■ Prompt: Exact reproduction of all the entries is required, without any of their pictures.

■ Items from a data source:
______

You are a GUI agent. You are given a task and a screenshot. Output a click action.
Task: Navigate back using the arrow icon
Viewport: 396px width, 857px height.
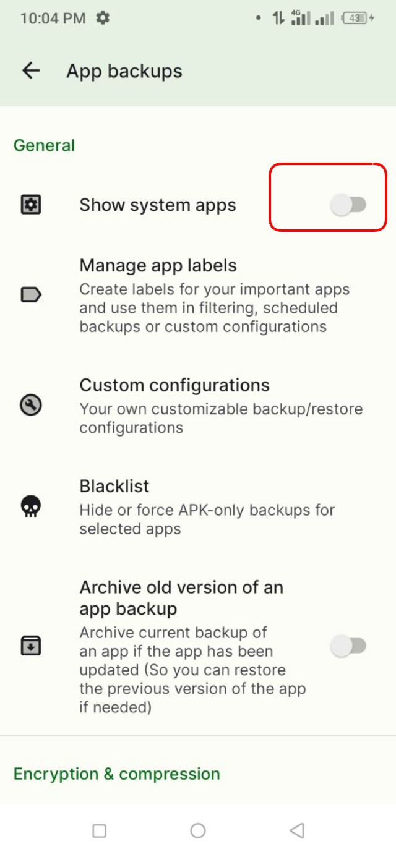[x=30, y=70]
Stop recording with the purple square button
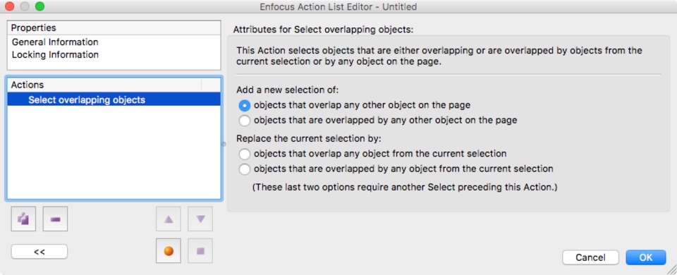This screenshot has width=677, height=275. [200, 251]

______

■ Completed exercise:
You are a GUI agent. You are given a task and a screenshot. Output a click action.
Task: Navigate back using the arrow icon
Viewport: 396px width, 857px height.
[x=30, y=70]
Stop recording with the purple square button
This screenshot has width=677, height=275. [200, 251]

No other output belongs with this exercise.